By Jennifer Wendel
Two Q & A sessions: one with Amy Auer, the Professional Development Institute Coordinator, and one with Emily Murphy K’09, to take a look at how on-campus career events impact K students’ futures.
Questions for Amy Auer –
How does the PDI help students?
So what we’re trying to do is give students an opportunity to explore careers and one of the best ways to do that is by actually talking to people who are doing things that they might be interested in doing.
How are the speakers for the PDI chosen?
We deliberately decided to give an international theme to the spring PDI, with the idea that students are coming back from study abroad. It’s also a really good time to reach rising seniors to think about what they are going to be doing after they graduate.
Do K alumni participate in this?
We work very closely with alumni relations. This has been one of the big areas where we can get K alum to participate, and honestly alumni are probably our best panelists because they get what it’s like to be a K student and they get what it’s like to journey from graduating to figuring out what you want to do after you graduate.
How did the PDI develop?
Before I arrived there was a business boot camp that was put on through this office. It was a similar idea to what the PDI ended up being, but it was really geared towards students who were interested in business careers. What we thought was that this would be a great model, but to try and broaden it for all students and explore many career areas.
Are students’ interest taken into consideration?
Yes. After each of the PDIs we gather feedback from participants and talk to students about which future topics that they would like us to cover.
Are there students that go into these careers?
In general I want to say yes. Although we are working on finding better ways to track this, many alumni that connect with the CCPD by attending the PDI are then joining the Guilds, hosting and intern or extern, or posting job opportunities in K-Connect. Students are then able to get additional professional experiences and this is helping them shape their career paths.

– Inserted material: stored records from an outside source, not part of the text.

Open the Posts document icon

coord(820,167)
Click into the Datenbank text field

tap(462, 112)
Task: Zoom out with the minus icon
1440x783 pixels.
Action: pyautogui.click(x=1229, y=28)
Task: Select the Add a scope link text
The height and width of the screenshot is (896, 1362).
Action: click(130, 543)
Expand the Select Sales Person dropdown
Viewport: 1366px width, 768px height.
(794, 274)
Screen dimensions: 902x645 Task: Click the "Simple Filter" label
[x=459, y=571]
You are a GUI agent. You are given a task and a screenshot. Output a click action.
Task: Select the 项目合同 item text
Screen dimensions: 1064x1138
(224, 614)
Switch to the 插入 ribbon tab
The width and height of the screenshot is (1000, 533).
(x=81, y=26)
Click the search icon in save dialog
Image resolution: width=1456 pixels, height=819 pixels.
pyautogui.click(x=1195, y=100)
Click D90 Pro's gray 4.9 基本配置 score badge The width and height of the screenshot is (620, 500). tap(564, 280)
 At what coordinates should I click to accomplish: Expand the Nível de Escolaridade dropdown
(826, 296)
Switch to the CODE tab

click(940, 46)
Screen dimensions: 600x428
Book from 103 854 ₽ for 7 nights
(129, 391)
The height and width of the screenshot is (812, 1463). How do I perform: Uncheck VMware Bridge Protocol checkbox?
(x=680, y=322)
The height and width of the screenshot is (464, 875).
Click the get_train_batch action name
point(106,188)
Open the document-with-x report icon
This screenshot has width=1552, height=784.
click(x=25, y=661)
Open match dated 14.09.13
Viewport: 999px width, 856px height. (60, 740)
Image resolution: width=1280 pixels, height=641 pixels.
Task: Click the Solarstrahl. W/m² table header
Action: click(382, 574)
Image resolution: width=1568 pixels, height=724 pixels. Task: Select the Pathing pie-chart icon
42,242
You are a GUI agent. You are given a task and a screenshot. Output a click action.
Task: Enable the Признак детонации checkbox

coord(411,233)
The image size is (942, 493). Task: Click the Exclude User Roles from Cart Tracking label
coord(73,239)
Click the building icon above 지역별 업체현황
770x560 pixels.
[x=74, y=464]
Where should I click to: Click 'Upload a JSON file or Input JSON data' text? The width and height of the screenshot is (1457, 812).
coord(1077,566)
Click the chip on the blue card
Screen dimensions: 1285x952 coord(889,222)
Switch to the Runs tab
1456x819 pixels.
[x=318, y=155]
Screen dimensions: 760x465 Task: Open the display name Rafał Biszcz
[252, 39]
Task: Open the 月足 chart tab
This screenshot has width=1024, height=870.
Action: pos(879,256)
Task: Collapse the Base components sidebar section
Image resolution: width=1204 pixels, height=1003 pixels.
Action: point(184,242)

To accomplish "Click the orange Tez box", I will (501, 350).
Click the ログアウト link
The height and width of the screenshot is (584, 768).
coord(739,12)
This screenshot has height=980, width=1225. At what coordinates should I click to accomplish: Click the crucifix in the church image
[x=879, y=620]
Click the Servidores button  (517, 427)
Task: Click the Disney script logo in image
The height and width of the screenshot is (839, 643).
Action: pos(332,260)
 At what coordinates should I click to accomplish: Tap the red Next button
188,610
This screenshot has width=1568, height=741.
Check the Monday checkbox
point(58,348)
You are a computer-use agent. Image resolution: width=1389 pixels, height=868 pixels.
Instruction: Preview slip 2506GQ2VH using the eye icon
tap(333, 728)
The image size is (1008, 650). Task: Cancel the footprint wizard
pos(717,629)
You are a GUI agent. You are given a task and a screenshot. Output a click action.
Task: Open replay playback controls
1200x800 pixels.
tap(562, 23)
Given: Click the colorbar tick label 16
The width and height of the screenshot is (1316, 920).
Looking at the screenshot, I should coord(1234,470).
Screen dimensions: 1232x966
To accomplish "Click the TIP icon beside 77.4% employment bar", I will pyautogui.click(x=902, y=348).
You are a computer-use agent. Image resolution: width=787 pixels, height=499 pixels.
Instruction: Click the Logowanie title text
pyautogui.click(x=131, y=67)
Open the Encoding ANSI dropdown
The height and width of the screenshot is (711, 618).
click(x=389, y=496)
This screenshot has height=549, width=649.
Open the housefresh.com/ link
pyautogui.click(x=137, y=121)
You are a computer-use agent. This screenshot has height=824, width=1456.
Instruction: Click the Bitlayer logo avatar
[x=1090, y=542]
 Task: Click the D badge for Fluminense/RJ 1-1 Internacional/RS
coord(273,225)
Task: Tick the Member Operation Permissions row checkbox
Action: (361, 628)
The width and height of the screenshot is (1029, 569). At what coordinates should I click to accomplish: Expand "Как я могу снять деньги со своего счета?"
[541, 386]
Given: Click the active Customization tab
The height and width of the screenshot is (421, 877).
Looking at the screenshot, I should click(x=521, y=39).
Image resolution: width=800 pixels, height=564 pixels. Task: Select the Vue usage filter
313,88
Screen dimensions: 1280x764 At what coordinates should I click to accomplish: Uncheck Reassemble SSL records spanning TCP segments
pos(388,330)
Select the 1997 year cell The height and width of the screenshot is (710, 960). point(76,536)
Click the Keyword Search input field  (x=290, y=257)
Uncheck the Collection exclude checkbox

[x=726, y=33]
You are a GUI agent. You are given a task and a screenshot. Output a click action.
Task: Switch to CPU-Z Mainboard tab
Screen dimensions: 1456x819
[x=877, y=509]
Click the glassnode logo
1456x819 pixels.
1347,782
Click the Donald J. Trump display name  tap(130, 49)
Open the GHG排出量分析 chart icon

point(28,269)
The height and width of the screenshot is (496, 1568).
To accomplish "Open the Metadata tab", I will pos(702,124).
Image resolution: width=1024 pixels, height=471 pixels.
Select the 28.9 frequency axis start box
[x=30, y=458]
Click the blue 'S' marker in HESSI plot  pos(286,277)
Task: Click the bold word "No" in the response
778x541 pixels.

What is the purpose of the PDI?
The main purpose of the PDI is to help students connect and form relationships with professionals and explore careers. It’s a learning opportunity to explore careers and to begin to make professional connections.
Questions for Emily Murphy K’09-
Where are you currently working?
I do housing justice work through grassroots education, organizing and advocacy for a non-profit organization called The Tenants Union of Washington.
What else have you done since graduation?
I spent about eight months volunteering – door knocking, phone banking, etc. – for a local political candidate […] I also volunteered for about a year and a half as a Legal Assistant for the Housing Justice Project […] I got my current job largely through that experience.
Did you participate in on campus career related events when you were here?
I was closely involved in Building Blocks all four years of college, which, as it turned out, was the most important “career related” activity for my professional development. I went to every LAC that sounded remotely interesting, I got help with my resume and cover letters and did practice interviews at the CCPD.
Looking back on college years, what did you find as the most useful thing to prepare you for grad school or employment?
The most useful thing you can learn in college is how to be a productive member of your community, whatever that looks like for you. I cannot stress enough how important it is to get involved in things you care about. You want to get a job? Learn how to articulate why what you care about is important.
Is there anything you wish you had done differently to prepare for graduation?
I wish that I would not have stressed out so much about what I was going to do after college. If you have a great thing lined up after college, terrific. And if not, don’t stress. Eat your mom’s cooking and volunteer.
Here’s what they don’t tell you in college: Getting a job is about who you know. Network, network, network. One of the best things I did when I graduated from college was make myself some personal business cards (www.moocards.com). This is what adults do. And as much as I felt like an impostor, it worked. You charm them, get their information, and follow up with them.